In Greek, the key word in 1 Peter 5:3 is katakurieuontes. The same word also is found in Matthew 20:25 and means to “exercise dominion” or to “lord it” over someone. Thus, the instruction to elders given in 1 Peter 5:3 might be translated, “Do not lord it over those in your charge” (NRSV), and reflects the words of Jesus in Matthew 20:25.
Matthew 20:20-23 provides the context for the sayings of Jesus in Matthew 20:24-28. The mother of James and John had approached Jesus with the request that, when Jesus came into His kingdom, one son should sit at His right side and the other at His left.
“Jesus bears tenderly with them, not rebuking their selfishness in seeking preference above their brethren. He reads their hearts, He knows the depth of their attachment to Him. Their love is not a mere human affection; though defiled by the earthliness of its human channel, it is an outflowing from the fountain of His own redeeming love. He will not rebuke, but deepen and purify.” – Ellen G. White, The Desire of Ages, p. 548.

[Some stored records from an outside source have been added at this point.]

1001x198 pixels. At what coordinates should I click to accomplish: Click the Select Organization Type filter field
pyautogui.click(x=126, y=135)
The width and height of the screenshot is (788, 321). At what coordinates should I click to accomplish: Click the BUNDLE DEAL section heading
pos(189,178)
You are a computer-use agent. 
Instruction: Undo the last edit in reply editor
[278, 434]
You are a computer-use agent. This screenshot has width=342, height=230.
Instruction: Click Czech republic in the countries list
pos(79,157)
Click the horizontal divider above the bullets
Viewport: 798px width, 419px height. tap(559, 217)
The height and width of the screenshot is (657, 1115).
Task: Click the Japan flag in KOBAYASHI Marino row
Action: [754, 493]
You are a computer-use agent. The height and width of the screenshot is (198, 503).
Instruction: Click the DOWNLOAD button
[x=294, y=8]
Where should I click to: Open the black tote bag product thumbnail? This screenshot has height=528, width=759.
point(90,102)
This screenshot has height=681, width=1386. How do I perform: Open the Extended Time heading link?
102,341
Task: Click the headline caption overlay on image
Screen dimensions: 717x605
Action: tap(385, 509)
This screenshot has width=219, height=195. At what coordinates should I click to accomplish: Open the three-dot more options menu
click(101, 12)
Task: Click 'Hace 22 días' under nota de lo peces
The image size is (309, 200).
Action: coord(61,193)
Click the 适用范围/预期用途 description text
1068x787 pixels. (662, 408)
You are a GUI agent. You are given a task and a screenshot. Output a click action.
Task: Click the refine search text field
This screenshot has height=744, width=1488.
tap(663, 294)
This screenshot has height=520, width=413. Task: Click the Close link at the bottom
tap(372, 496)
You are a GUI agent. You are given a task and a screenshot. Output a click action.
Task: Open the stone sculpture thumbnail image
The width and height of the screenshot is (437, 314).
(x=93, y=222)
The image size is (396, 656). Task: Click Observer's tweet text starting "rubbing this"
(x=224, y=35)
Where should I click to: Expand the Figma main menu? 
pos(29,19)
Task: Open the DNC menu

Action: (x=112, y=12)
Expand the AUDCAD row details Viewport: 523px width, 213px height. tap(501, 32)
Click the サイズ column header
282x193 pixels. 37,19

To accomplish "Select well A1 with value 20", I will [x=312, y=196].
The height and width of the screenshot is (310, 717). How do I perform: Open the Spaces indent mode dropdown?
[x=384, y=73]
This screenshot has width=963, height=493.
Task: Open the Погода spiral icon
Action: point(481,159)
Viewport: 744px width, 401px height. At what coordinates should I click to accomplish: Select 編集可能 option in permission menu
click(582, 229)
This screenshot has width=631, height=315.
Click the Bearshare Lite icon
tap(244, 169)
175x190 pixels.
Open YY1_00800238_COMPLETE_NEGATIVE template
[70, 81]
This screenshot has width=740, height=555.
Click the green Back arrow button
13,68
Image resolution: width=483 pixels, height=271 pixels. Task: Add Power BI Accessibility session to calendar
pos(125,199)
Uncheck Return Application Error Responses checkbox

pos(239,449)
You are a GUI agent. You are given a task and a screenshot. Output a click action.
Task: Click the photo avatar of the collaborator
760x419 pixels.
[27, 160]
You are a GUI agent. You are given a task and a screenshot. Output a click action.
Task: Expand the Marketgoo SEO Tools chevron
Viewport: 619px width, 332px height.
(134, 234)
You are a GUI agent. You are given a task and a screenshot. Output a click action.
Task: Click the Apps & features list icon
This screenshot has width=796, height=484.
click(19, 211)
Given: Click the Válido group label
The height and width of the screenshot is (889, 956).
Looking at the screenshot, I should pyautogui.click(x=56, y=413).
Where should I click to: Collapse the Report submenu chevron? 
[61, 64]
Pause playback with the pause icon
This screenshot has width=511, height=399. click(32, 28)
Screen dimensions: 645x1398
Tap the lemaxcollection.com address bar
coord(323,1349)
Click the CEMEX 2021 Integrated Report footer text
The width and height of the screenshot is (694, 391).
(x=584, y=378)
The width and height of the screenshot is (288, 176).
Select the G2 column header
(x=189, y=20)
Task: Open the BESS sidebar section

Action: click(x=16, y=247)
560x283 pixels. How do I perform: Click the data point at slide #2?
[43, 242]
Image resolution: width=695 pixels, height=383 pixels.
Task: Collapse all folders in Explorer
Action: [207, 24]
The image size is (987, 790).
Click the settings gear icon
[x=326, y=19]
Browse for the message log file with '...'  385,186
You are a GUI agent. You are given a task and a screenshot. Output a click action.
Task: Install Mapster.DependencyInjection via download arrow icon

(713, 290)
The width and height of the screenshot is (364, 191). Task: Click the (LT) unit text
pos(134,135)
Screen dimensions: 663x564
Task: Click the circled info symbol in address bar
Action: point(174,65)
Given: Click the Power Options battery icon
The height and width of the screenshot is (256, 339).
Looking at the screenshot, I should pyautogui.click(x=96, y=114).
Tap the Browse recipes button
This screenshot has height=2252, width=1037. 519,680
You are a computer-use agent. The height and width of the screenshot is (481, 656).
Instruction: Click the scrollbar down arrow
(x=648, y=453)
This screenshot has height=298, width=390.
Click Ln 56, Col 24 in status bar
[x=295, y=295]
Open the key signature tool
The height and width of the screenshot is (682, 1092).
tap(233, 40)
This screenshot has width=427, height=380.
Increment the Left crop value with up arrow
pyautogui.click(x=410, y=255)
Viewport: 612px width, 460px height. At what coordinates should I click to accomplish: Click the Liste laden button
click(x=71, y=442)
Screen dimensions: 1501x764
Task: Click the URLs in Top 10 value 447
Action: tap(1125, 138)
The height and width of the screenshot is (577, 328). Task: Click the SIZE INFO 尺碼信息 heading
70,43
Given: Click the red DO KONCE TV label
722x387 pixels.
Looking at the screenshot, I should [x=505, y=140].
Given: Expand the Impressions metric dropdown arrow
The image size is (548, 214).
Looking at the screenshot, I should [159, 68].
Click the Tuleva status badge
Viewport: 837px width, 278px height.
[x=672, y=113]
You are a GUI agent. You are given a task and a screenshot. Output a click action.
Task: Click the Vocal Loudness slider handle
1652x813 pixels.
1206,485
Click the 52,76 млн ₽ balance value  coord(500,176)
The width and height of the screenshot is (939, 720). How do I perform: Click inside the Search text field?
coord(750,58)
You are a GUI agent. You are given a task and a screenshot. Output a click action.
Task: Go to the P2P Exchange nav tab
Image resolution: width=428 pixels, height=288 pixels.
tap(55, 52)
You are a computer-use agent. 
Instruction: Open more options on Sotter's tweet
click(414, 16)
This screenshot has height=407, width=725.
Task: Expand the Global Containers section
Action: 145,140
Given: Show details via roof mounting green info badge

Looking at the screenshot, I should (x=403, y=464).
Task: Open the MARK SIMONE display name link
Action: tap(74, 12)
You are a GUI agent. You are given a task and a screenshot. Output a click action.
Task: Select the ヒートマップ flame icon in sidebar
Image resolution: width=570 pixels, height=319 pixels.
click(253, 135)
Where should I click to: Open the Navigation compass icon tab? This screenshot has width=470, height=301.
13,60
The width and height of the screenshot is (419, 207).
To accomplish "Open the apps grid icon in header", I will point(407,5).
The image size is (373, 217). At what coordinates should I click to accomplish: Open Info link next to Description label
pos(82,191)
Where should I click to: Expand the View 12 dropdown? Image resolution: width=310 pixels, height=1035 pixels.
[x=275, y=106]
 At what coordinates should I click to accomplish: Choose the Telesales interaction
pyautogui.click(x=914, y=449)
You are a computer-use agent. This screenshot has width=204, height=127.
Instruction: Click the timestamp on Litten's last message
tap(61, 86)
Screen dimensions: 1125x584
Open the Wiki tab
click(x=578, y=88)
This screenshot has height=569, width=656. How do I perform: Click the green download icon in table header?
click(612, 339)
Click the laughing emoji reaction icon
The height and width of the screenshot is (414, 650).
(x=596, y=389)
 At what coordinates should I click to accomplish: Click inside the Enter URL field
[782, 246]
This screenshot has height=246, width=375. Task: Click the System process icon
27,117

Jesus explains that this position of honor is one that is granted by the Father, not Him. But then He goes on to explain that a key difference between His kingdom and those of the Gentile nations is the type of leader that will emerge in His kingdom. Those who wish to lead in the kingdom where Jesus is King must become servants because the leaders in Jesus’ kingdom will be like Jesus. “‘The Son of Man came not to be served but to serve, and to give his life a ransom for many’” (Matt. 20:28, NRSV).
Thus, Peter is calling church leaders to the same ideal: the surrender and self-denial seen in Jesus must be revealed in them, as well.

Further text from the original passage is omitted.